There Can Only Be One
If you know me personally, you know that my first year of college was extremely eye opening and an experience that I desperately and truly needed. You know that I spent many of the last months transforming, learning, and discovering more and more about myself. It’s been amazing. My year at Loyola Marymount has easily been the best year of my life so far, the more time that passes from May 5th, the more heartbreak I feel. I spend every day wishing I was back on campus.
Of course, there were a few things that happened in the last year that were less than desirable or challenging, but if I could go back I wouldn’t change anything.
However, one change that I’m going to try to adopt for my sophomore year is that I need to get out of the mindset that “there can only be one”.
Within my friend group, we’re all distinct and different, but somehow it works. There’s Jessie, the vegetarian art major who loves parmesan. Aisea, the Basque lover of bread, the finance major. Mackenzie, the film and television major, Harry Potter loving “cool and collected” one. You get the idea. Everyone has things that define them. This is obvious, but this is also where I struggle.
I think when I started college I wasn’t exactly sure where I was going to end up. In high school, I was everywhere all at once, a part of everything. In college, I knew I wanted to have a few things I could really focus on instead of spreading myself thin, but I still struggled with “defining” myself. This is where my friendships come in.

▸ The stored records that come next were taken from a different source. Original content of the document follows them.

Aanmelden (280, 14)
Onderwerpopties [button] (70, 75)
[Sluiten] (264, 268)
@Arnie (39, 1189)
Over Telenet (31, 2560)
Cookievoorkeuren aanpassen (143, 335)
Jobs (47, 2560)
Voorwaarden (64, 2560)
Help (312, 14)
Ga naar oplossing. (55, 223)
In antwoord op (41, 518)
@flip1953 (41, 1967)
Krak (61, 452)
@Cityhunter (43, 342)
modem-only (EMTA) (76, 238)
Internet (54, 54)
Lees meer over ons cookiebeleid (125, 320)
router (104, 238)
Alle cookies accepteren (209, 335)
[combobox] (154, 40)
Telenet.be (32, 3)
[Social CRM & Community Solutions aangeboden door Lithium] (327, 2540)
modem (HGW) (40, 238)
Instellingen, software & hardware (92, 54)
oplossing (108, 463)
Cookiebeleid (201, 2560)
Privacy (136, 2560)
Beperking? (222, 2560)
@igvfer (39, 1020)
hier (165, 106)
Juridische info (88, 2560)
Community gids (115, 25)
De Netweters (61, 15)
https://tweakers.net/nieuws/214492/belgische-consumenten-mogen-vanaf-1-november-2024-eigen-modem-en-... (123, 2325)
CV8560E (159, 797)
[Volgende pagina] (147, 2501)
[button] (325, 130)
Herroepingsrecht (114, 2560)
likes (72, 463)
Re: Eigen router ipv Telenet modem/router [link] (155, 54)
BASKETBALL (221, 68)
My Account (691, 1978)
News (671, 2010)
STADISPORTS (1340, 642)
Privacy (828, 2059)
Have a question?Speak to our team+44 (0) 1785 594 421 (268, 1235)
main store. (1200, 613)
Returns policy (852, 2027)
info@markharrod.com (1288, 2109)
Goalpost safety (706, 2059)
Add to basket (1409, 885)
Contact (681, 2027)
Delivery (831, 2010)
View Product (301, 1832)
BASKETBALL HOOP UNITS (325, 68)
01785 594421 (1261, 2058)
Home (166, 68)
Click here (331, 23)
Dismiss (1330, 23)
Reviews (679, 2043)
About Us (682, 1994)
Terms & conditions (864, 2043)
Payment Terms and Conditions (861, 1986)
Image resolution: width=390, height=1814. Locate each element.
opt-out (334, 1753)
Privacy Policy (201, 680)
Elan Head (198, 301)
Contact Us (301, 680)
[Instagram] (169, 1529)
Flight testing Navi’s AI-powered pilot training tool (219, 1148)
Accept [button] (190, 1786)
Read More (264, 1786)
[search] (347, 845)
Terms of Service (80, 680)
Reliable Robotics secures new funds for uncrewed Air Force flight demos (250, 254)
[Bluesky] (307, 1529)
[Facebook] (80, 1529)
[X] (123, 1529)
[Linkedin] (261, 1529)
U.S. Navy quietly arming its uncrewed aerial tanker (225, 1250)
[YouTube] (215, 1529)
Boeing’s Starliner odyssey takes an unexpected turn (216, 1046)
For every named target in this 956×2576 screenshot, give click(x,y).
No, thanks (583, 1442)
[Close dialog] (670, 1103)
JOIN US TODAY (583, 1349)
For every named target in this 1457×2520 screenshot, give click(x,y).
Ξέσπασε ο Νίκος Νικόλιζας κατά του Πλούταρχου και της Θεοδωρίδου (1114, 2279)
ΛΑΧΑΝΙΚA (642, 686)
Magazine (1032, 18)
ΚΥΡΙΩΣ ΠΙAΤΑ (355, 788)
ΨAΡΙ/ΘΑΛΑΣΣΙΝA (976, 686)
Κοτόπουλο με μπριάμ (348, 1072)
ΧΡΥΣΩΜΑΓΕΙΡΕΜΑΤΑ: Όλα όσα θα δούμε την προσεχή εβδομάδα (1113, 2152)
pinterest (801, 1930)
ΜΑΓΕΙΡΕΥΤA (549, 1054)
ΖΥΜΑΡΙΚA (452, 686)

I struggled with their defining qualities because they often overlapped mine. There’s one aspect of one of my life that is fairly unique that people always associate with her because she has somewhat similar experiences, which is hard for me (trying to keep this vague, I don’t want this to be a cry for help or call anyone out). I often feel like my feels are invalid or lesser when compared to her, so sometimes when I’m having it (seemingly) worse than she does I get frustrated because I don’t want to act like my problems are so much bigger and worse than hers.
It’s something I’m just going to have to get over, but it’s hard when people always ask her about this “quality” while I’m sitting here silently suffering. I just feel like I’m being overlooked sometimes, or people will tell me that others have it worse.
Other people’s pain doesn't make me feel better about mine. I’m still hurting.